So recently YAR has had introductions from the The Reluctant Christian and The Impossible Anabaptist. So in the spirit of things, allow me to introduce myself as The Unexpected Pastor (To Be). I say “unexpected” because I never expected that I eventually would work on my MDiv at Eastern Mennonite Seminary. I never expected that I would want to be pastor. And in the darkest days of my disbelief and disorientation, I never thought I would want to be a Christian. However, since I graduated from Goshen College six years ago, I’ve had these quiet tugs pull me into this direction. Is this God? Is this insanity? Is this proof that God has a sense of humor?
I live with my wife Maegan and the expected Baby Yoder in Baltimore. We attend North Baltimore Mennonite Church, which currently is experiencing a lot of change since our pastor retired at the end of December. I feel change is a good thing — we needed to shake up status quo. There are good people in this community, but there are a lot of problems and divisions as well. Like a lot of urban Mennonite churches, there is broad theological/political diversity in the congregation and we have to somehow find a way to get along together.
What else? I grew up in Berlin, Germany and Evanston, IL. I am an alum of Reba Place Church and was there from 1988 to 1995. Reba’s has had a significant impact on me and what I feel churches should strive for. We attended Reba’s 50th Anniversary last summer and I it felt good to reconnect with Reba’s vision.
I can be ornery and contrary. One of the things that I struggle with at EMS are the subtle pressures to conform to particular views on faith and the broader Christian church. I find that the seminary tends to underplay some of the “yucky” parts of Christian history — historical developments in faith movements and Church politics are taken on as face value. There is little attempt to problematize the checkered Christian legacy.
For example, my prof in my missions class, acknowledges the role that missions played in Western Imperialism, but I am not sure how it informs the material we are working through.
I find that the basic assumption at seminary is that the Church is “good” and the Bible is “good.” While I believe that aspects of the Church and Bible are “good,” they are also complicated and contradictory. The Church has hurt and abused; the Bible is not a perfect text.

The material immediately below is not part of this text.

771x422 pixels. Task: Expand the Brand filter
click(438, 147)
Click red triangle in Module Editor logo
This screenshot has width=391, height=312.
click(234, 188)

We need to find ways to acknowledge the bad or destructive aspects of both and hold them in tension with the “good.” I am concerned about power dynamics and hope that my ministry can help serve as a corrective to historical abuses of religious power.
Finally, according to my Meyers-Briggs personality test, I have a “fascination with the profane.” You’ve been warned.
I look forward to the future discussions.